As the Taliban took control of Kabul, the TV commentariat was full of analogies from the fall of Saigon. The memes of desperate people waiting to board US helicopters in Saigon in April 1975 and Chinook helicopters hovering over the US embassy in Kabul in August 2021 do indeed provide a striking parallel. But the similarity ends with the images and the human suffering they represent. The shallow comparison is a false premise to draw any political conclusions. The people who sought to flee Vietnam were attempting to escape an authoritarian political future, while the Afghans fear plunging back to a dark past. The Vietnamese communist government’s modernization plan eventually included a large role for America; not so for any intentions involving the medieval theologians of the Taliban.
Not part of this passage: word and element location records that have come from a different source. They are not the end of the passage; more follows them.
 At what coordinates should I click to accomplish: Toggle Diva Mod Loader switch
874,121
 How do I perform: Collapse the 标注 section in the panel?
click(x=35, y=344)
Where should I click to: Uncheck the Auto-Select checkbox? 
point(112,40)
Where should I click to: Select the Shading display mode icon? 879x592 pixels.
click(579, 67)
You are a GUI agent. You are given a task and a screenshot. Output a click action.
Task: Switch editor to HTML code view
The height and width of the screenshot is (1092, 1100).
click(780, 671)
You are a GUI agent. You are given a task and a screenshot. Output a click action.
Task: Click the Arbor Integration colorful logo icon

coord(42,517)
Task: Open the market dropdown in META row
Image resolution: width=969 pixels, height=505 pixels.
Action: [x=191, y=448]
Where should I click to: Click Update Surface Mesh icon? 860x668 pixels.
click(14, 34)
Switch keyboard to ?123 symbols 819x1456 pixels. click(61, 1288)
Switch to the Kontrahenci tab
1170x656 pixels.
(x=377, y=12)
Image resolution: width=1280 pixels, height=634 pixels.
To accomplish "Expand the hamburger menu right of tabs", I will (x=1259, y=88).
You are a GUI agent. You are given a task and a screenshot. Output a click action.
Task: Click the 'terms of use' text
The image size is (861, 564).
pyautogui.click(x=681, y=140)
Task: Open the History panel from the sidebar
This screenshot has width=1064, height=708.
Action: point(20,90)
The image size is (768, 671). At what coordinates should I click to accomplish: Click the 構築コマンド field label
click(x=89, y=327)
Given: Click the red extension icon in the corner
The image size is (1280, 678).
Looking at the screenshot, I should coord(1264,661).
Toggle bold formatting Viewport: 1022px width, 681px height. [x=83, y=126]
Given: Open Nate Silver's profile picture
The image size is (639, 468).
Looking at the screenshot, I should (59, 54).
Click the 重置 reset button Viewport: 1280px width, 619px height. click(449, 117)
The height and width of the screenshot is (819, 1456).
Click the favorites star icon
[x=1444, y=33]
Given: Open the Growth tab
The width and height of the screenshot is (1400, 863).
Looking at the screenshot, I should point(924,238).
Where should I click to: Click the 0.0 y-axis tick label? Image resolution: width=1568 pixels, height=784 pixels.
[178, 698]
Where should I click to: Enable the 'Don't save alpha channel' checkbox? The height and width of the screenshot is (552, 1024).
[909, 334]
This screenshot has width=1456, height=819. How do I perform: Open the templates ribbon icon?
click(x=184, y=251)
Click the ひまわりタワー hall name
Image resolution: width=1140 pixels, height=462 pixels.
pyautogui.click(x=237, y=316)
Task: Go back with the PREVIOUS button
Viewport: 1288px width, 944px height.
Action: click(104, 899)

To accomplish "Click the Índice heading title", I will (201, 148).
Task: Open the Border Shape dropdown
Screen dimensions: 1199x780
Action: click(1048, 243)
Sure, the Saigonese initially feared that the conservative communist rulers would impose cultural austerity. Black cotton pajama pants would replace the popular denim jeans; nail polish and lipstick, among other such things, would disappear. But soon the Saigonese were mocking the country-bumpkin soldiers. They found North Vietnam’s communists envied South Vietnam’s lifestyle and wanted it for themselves.
After the war, Vietnam’s modernization plan counted on massive amounts of US aid and an economy based on modern technology. Indeed, in the first three years after its victory, Hanoi desperately sought to establish diplomatic relations with America. For while Vietnamese strategists relished their historic victory over the US, they understood that the real long-term threat to their security came instead from China, across the border.
They knew their history. For much of the first millennium of the common era, China ruled Vietnam. The next thousand years were marked by repeated Chinese attempts to reestablish control over the country. Vietnamese leaders expected Washington to get over its humiliation of defeat and to appreciate Vietnam’s traditional role, which Richard Nixon once defined as “a cork in the bottle of Chinese expansionism.”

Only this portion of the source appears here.